In the case of potentially devastating events like slow-moving hurricanes, there’s time to prepare to ride it out and take your chances -- or else “get out of Dodge.”

At other times, the forces of nature come together quickly and quietly to wreak catastrophic damage in seemingly no time at all.

Such was the case on Dec. 26, 2004, when an earthquake registering 9.3 on the Richter scale occurred far beneath the Indian Ocean close to the island of Simeuleu off the northern tip of Sumatra. The earthquake was one of the largest ever recorded, according to Ian Norton, tectonic plate modeling specialist at ExxonMobil.

In typical fashion, the resulting tsunamis initially caused water to suddenly recede from land -- a brief, almost momentary warning of what would ensue that was recognized by a mere handful of the populace at best. As innocent locals and tourists alike reveled in the novelty of grabbing exposed fish, the seaward water movement suddenly reversed, and the ocean came rushing over the land with deadly ferocity.

The giant earthquake was sited in the collision zone where Indian oceanic crust is subducting, or sliding beneath Asia. In all subduction zones, movement is accomplished by stress that builds up along the dipping contact between the plates, Norton said, and sudden release of stress when the rocks break, triggering an earthquake.

He noted this is graphically illustrated in the 2004 event by the sudden emergence of some old rice paddies from out of the sea on the Simeuleu coast. They are probably from the 19th century or earlier and subsided until they were flooded and re-emerged after the quake.

‘Enormous’ Scope

There are several unique features about this Boxing Day quake.

For starters, there’s the enormous size of the rupture zone

Seismologists have developed a scale other than Richter that is more useful for large events, which is called the seismic moment scale, Norton said. It’s directly related to the rupture and the amount of slip on the fault.

“One way to understand the size of this quake is to compare with other earthquakes,” Norton said. “This was such a large event that this seismic moment actually equals the sum of all seismic moments of all the earth’s earthquakes for the last 11 years.

“Using calculations based on this scale, the rupture area of the Boxing Day event can be estimated as 500 by 250 km with 10 meters of displacement (slip),” he noted. “It was this huge displacement over such a large area that produced the destructive tsunamis.”

Another exceptional feature of this earthquake is its unique tectonic position.

The initial rupture close to the northern end of Simeuleu propagated quickly northward, traversing nearly 1,500 km to the plate boundary offshore Myanmar. This represents rupture of essentially the entire boundary of the Burma plate, which is a small plate allowing plate motion between India and Asia. The Burma plate is detached from Asia along the Sagaing fault, which is a north-south strike-slip fault, according to Norton.

“Aftershocks of the main event show faulting within Asia, in the Burma plate and also within the subducting India plate,” Norton said. “Some seismicity indicates the boundary between the Indian and Australian plates may run through this area as well.

_Exercise A_:
In the article on the 2004 Indian Ocean earthquake, what did the quake register on the Richter scale?
_Exercise B_:
Please print the part of the earthquake article between "Another exceptional feature" and "area as well.", inclusive.

Entries for locating text and elements:
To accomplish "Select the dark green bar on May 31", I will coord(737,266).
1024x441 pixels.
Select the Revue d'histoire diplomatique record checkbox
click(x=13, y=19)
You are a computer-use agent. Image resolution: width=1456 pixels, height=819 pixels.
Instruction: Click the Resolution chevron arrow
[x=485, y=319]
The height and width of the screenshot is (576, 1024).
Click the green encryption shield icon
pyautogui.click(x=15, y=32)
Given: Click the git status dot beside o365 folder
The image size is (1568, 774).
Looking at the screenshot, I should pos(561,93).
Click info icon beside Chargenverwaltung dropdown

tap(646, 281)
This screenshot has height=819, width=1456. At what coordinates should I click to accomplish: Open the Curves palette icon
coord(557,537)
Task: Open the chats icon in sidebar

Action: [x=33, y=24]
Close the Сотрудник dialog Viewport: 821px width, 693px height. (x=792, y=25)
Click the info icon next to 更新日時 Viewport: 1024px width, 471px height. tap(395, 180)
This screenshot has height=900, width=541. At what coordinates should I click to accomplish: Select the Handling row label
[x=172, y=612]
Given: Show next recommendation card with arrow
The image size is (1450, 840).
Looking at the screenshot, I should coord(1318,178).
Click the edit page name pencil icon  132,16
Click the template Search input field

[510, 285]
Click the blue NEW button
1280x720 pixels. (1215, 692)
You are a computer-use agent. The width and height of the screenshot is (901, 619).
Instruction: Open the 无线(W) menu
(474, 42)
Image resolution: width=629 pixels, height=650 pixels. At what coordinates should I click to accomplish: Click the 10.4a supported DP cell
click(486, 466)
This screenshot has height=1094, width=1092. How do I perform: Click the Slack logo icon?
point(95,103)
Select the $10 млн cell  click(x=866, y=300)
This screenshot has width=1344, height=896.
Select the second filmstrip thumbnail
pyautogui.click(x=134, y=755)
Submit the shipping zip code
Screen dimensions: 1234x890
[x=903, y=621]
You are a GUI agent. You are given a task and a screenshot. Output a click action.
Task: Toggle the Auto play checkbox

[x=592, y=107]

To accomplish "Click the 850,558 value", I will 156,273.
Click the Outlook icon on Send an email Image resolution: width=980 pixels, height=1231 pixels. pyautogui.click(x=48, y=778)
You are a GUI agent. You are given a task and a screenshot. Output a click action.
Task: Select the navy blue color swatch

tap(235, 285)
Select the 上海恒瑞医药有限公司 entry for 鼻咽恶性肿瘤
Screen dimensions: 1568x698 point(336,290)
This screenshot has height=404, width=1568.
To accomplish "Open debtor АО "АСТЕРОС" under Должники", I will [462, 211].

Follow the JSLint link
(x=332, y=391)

_Finished answer A_:
9.3

_Finished answer B_:
Another exceptional feature of this earthquake is its unique tectonic position.

The initial rupture close to the northern end of Simeuleu propagated quickly northward, traversing nearly 1,500 km to the plate boundary offshore Myanmar. This represents rupture of essentially the entire boundary of the Burma plate, which is a small plate allowing plate motion between India and Asia. The Burma plate is detached from Asia along the Sagaing fault, which is a north-south strike-slip fault, according to Norton.

“Aftershocks of the main event show faulting within Asia, in the Burma plate and also within the subducting India plate,” Norton said. “Some seismicity indicates the boundary between the Indian and Australian plates may run through this area as well.